役員を除く雇用者のうち、非正規社員の割合だが、男性は「55~59歳」で10.5%、「60~64歳」で45.3%、「65~69歳」で67.8%と、60歳を境に急増。女性は「55~59歳」で59.1%、「60~64歳」で74.7%、「65~69歳」で83.9%と、男性に比べて上昇幅は小さいものの、同じく60歳を境に非正規社員の割合は増えている。60歳の定年を境に、雇用形態を変えて働き続ける人が多いことが読み取れる。
定年後の再雇用だが、こちらは高年齢者雇用安定法で定められており、企業は従業員が希望すれば、基本的に65歳まで雇用し続けなければならない。

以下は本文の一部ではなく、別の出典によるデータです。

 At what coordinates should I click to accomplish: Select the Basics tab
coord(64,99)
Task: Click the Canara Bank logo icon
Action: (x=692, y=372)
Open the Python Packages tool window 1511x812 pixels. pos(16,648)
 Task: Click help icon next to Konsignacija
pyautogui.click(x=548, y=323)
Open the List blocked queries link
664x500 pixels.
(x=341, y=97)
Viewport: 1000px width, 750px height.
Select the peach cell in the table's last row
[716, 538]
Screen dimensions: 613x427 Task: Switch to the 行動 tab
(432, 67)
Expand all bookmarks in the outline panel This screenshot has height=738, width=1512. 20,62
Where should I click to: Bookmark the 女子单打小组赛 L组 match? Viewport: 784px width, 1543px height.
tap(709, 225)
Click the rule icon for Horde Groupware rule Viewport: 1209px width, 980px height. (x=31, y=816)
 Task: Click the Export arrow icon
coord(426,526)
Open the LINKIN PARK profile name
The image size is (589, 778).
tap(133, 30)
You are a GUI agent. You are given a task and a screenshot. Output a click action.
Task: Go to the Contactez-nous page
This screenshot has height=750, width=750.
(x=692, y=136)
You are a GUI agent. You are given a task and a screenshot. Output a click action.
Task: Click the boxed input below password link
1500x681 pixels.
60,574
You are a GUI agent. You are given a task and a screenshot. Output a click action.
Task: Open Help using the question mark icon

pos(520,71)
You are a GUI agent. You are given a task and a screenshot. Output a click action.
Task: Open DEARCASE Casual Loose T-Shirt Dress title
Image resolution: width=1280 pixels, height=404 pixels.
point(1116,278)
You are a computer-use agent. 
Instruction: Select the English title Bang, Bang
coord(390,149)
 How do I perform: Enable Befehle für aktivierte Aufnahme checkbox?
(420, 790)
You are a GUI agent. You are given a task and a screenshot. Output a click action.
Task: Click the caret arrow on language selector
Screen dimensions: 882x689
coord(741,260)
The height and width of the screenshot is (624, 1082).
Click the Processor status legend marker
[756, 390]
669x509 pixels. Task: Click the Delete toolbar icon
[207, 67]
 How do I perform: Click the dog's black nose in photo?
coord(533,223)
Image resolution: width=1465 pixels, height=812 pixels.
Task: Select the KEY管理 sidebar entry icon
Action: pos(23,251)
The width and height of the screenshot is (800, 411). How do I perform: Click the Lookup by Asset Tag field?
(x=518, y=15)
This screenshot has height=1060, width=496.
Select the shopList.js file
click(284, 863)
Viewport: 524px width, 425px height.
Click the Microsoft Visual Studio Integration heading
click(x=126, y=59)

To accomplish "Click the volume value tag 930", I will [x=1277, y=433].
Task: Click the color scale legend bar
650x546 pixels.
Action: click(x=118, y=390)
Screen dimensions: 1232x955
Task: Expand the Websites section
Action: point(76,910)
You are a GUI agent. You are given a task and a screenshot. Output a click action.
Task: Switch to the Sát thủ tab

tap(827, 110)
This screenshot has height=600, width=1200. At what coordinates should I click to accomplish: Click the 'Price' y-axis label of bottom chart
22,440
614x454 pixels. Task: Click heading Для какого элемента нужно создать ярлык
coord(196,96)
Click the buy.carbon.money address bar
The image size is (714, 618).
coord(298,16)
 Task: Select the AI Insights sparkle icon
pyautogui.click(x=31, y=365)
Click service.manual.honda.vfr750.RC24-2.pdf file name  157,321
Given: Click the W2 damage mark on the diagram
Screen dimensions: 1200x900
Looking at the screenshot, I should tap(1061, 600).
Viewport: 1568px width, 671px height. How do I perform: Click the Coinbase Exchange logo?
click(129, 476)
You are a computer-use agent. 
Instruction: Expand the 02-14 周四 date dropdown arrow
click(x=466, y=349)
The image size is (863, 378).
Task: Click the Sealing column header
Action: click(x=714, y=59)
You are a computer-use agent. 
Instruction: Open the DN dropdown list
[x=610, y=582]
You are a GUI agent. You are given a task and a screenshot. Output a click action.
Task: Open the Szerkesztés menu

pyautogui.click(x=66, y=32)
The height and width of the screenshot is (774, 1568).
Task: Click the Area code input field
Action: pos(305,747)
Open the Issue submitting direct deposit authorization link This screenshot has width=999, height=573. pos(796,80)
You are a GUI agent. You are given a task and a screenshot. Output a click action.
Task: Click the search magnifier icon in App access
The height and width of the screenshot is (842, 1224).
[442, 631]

厚生労働省『高年齢者雇用状況等報告』によると、60歳定年企業において、調査期間(2021年6月1日~1年間)に定年に達した人は37万9,120人。そのうち継続雇用された人は87.1%、継続雇用を希望しない定年退職者はわずか12.7%だった。60歳以降の就労を希望するのは、年金の支給が65歳からというのが大きな理由だろう。
「シニアは給料をもらい過ぎ」…20代30.0%、30代27.6%
定年後、新しい環境に飛び込むより、同じ会社でなじみの顔ぶれのなか、勝手のわかる仕事を続けた方が、ストレスがないのではないか。そのように思いがちだが、実情はどうも異なるようだ。
まずあげられるのがポジションの問題。管理職として多くの部下を束ねていた人も、再雇用の立場になれば、仕事内容は軽いものになりがちだ。かつての部下から指示をもらうこともあるだろう。頭では割り切ったつもりでも、気持ちがついていかないという人も少なくない。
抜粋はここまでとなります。